Wednesday, August 30, 2017

Teaching after Charlottesville

I was going to do a post, as I sent my own kids back to school this week, on the implication of teaching a majority children-of-color student population after Charlottesville. I had hoped that I would have something to share from local leadership.
Thus far, here in Worcester, both at the district level and at the school level, it has been business as usual. With what I can only hope are exceptions at the classroom level, the notion that we are experiencing anything out of the ordinary has not been communicated to pupils.
And yet the reality is that our students are, and it is a luxury of those who hold power to pretend it can be ignored. That is not the reality of most of our pupils.
As it says above this notion that we must "keep politics out of the classroom" ignores both what politics are and what education is. Should teacher be indoctrinating students? No, but that tends not to be the problem. The problem instead is pretending that what surrounds classrooms doesn't impact them.
I'm reading Jack Schneider's new book Beyond Test Scores, and I was struck by this passage I read yesterday:
For low-income families and families of color, this kind of segregation poses a far more serious problem. Often lacking the resources to send their children elsewhere, these families are dependent on schools that bear outward signs of abandonment. Students at such schools are well aware of the fact that the privileged are educating their children elsewhere. They feel all too acutely the stings of segregation and resource scarcity.
 That relates to Melinda Anderson's piece in the Atlantic last month on how the myth of meritocracy hurts children of color:
The findings build upon a body of literature on “system justification”—a social-psychology theory that believes humans tend to defend, bolster, or rationalize the status quo and see overarching social, economic, and political systems as good, fair, and legitimate.
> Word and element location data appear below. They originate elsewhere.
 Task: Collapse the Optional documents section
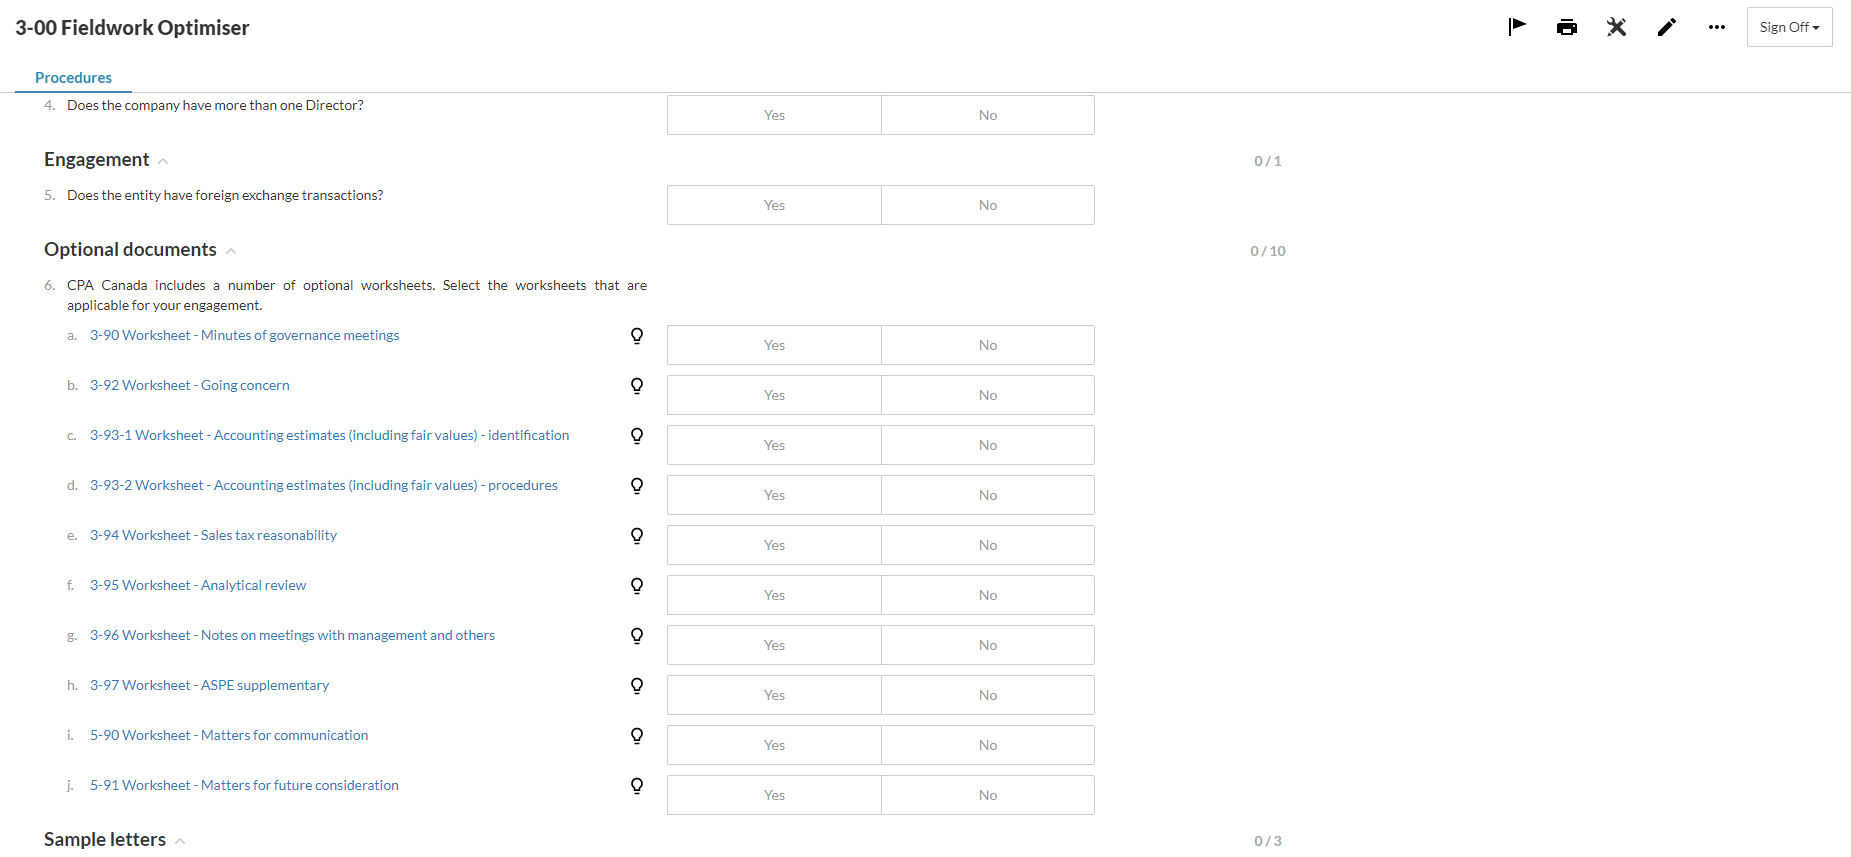[x=231, y=251]
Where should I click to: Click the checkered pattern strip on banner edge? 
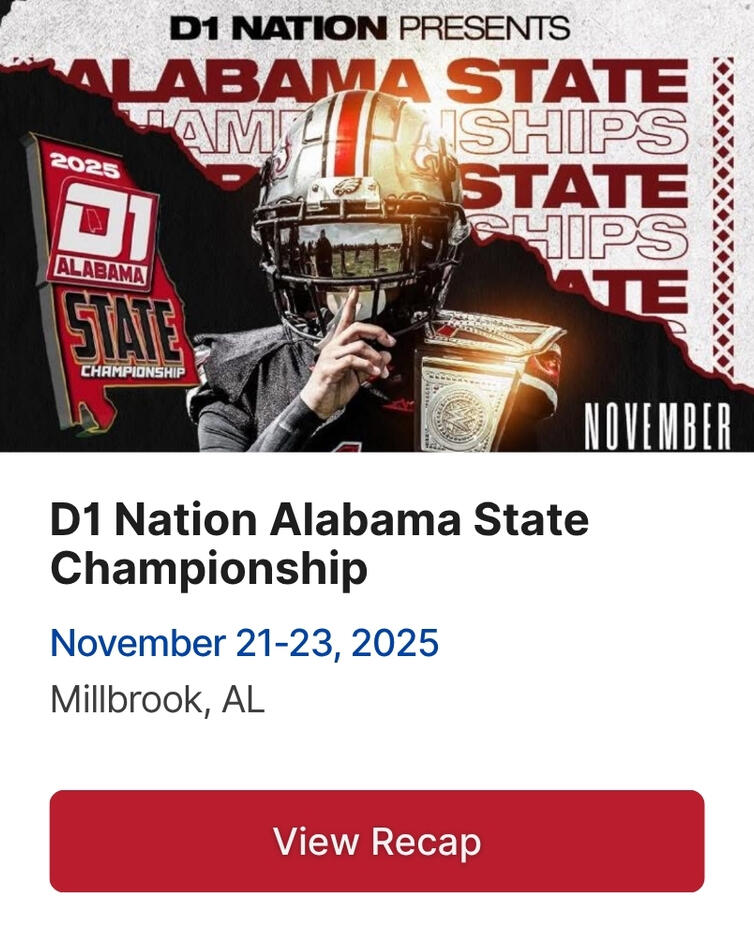(722, 220)

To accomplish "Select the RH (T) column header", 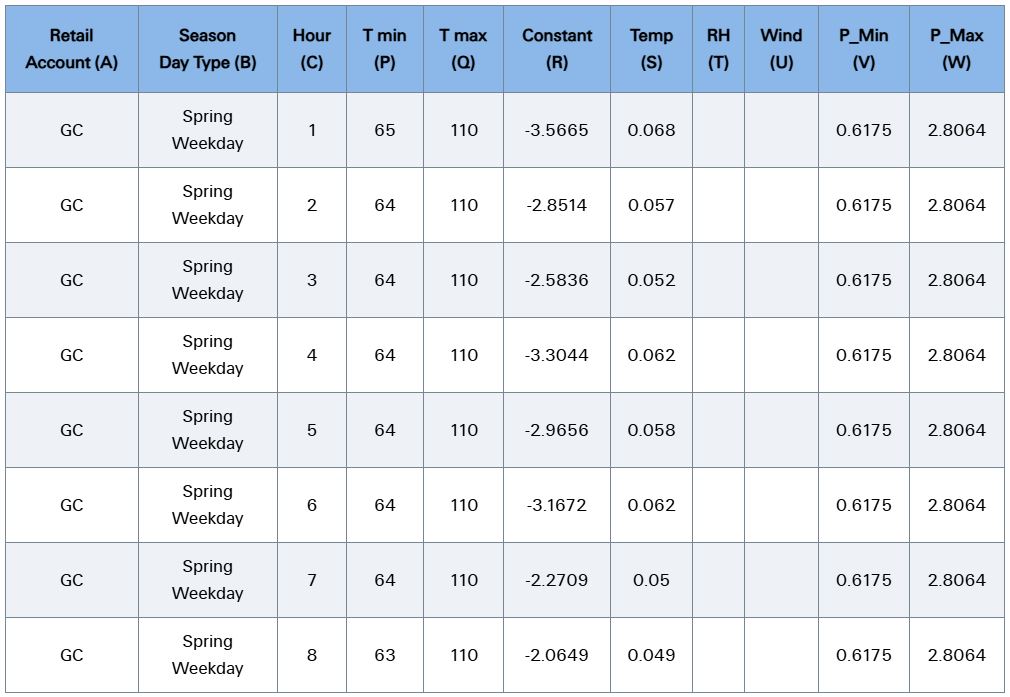I will pyautogui.click(x=718, y=49).

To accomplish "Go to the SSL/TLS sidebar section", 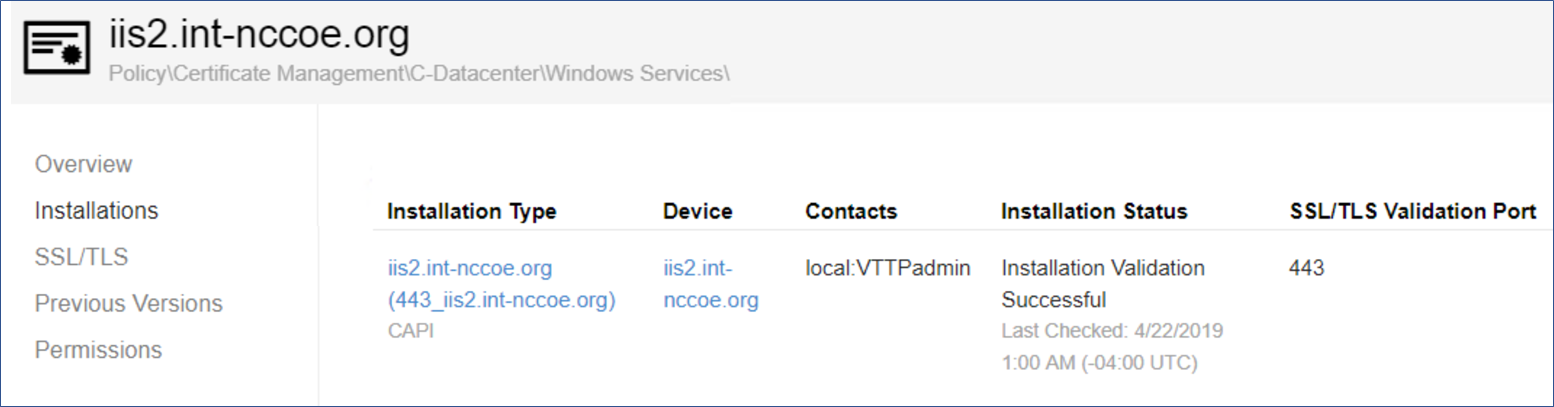I will click(81, 257).
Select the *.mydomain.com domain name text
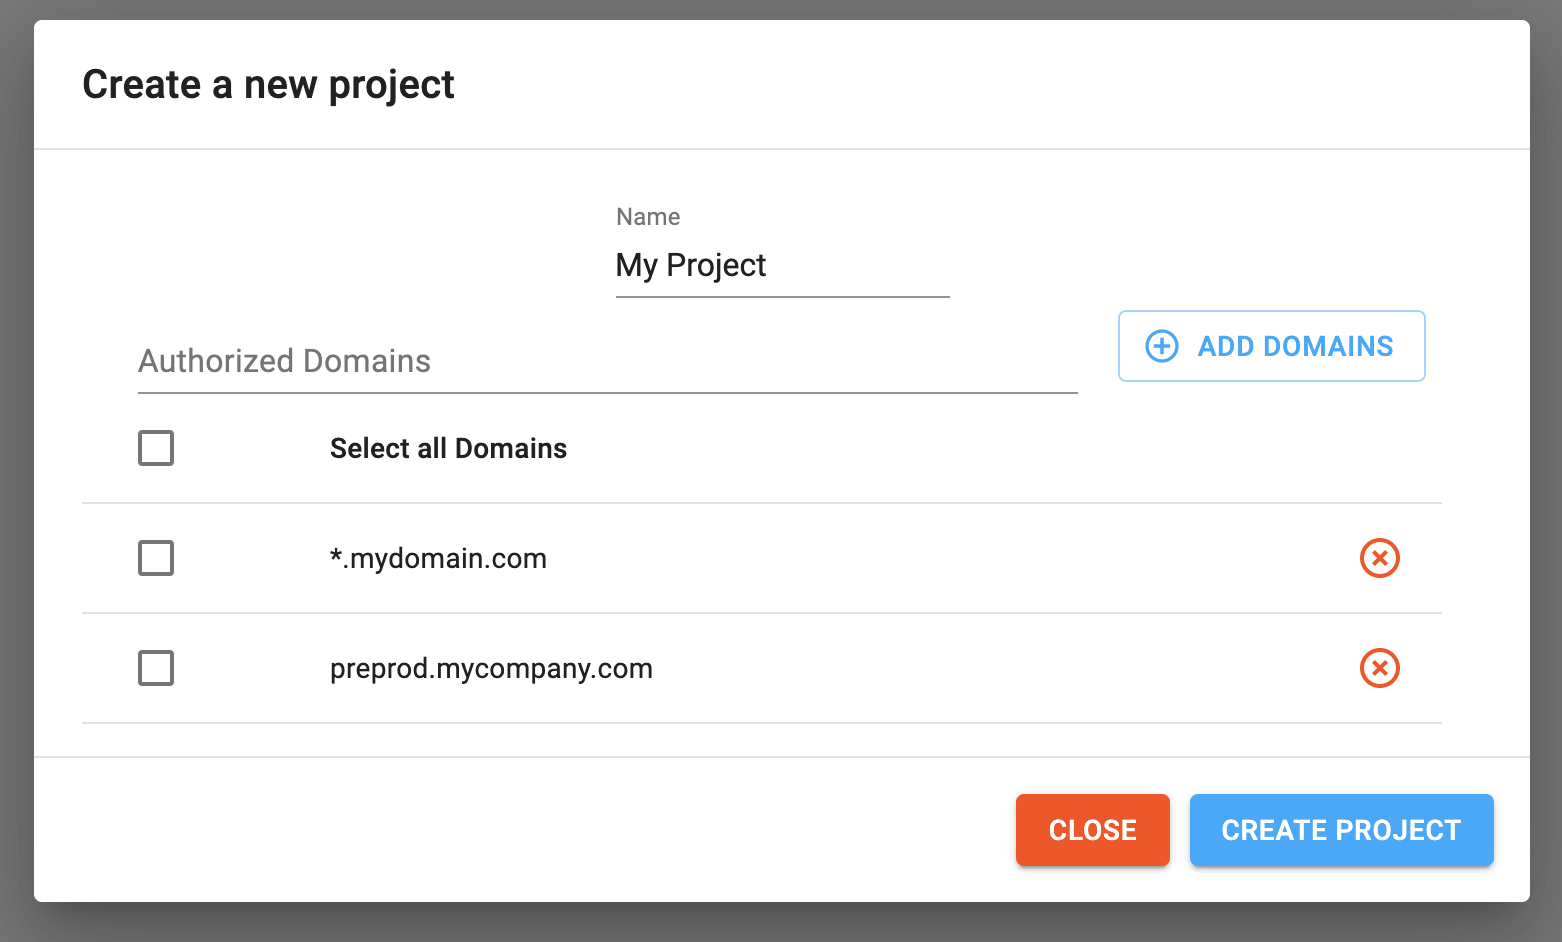 pyautogui.click(x=438, y=558)
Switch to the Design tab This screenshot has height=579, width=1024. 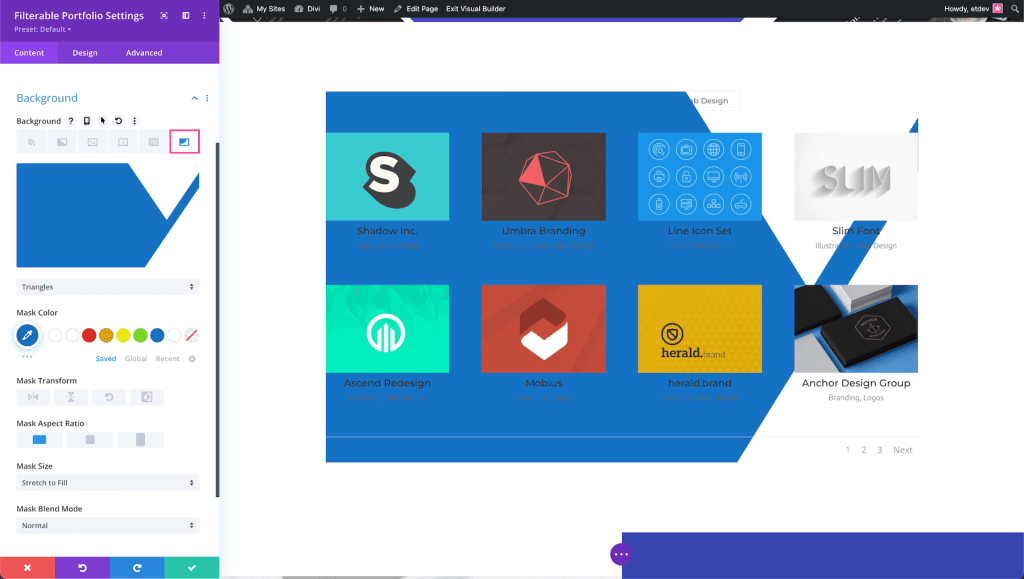point(84,52)
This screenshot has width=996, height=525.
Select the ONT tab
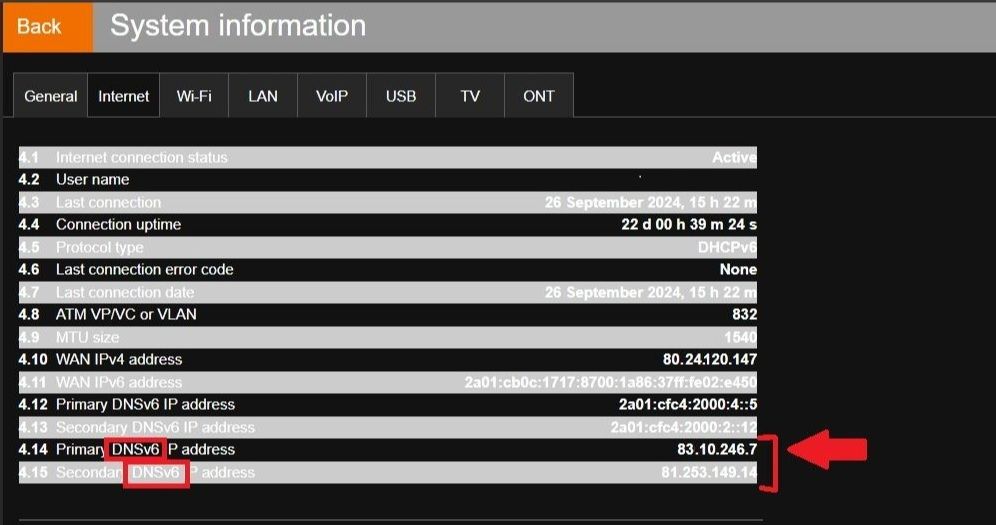pyautogui.click(x=539, y=97)
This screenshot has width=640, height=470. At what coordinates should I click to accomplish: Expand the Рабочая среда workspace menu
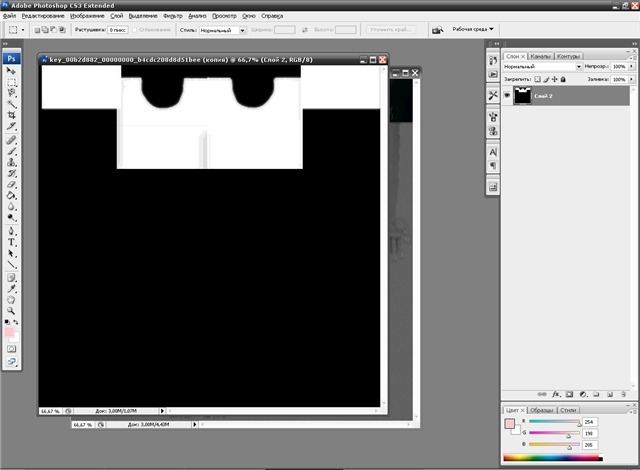473,29

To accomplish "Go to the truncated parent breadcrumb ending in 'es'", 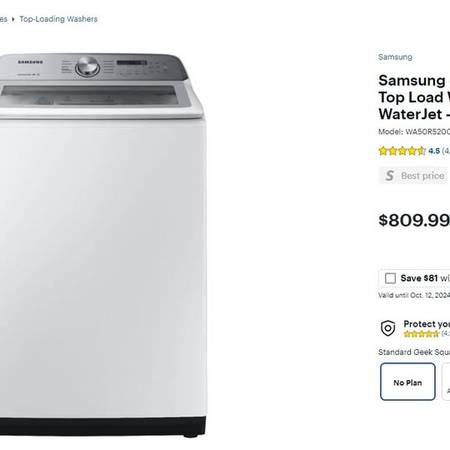I will 3,19.
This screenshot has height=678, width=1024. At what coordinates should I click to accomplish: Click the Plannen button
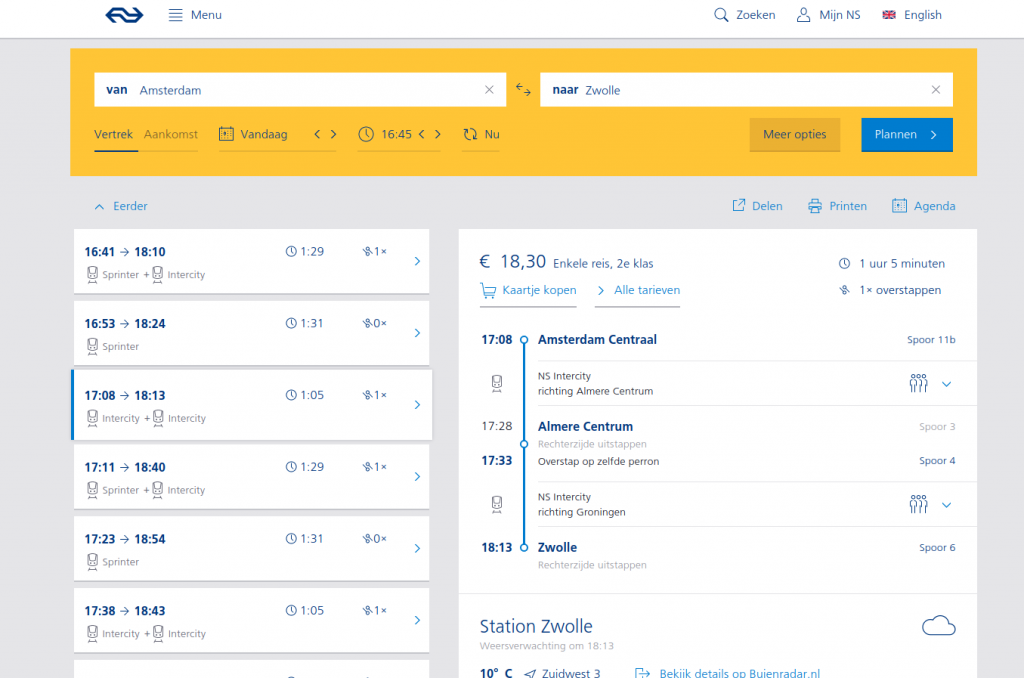coord(906,134)
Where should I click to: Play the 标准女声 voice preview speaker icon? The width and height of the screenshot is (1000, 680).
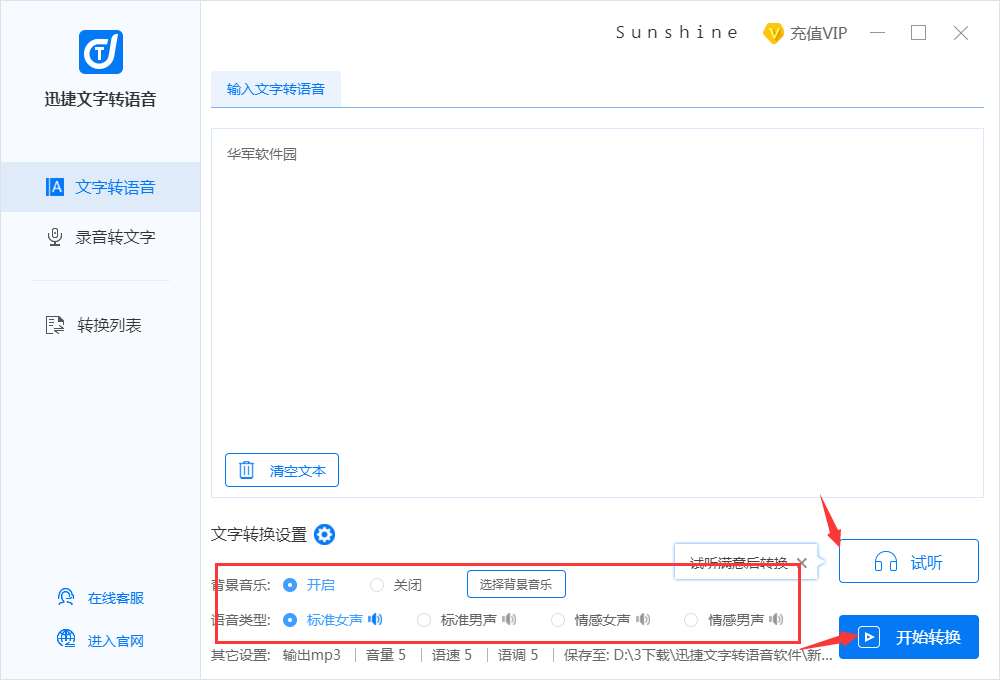click(374, 619)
System justification is a distinctively American notion, Godfrey said, built on myths used to justify inequities, like “If you just work hard enough you can pull yourself up by your bootstraps … it’s just a matter of motivation and talent and grit.” Yet, as she and her colleagues discovered, these beliefs can be a liability for disadvantaged adolescents once their identity as a member of a marginalized group begins to gel—and once they become keenly aware of how institutional discrimination disadvantages them and their group.
We do a serious disservice to children and to their education when we ignore what surrounds them. This is true not only of racism, but of the increased marginalization, discrimination, violence, and fear that other groups of people have faced since January: immigrant groups, people in the LGBTQ community, women, the disabled, and so on. Those challenges must be faced as well.

We shirk our core reason for having public education if we just go on with vocab words, multiplication facts, and geography quizzes.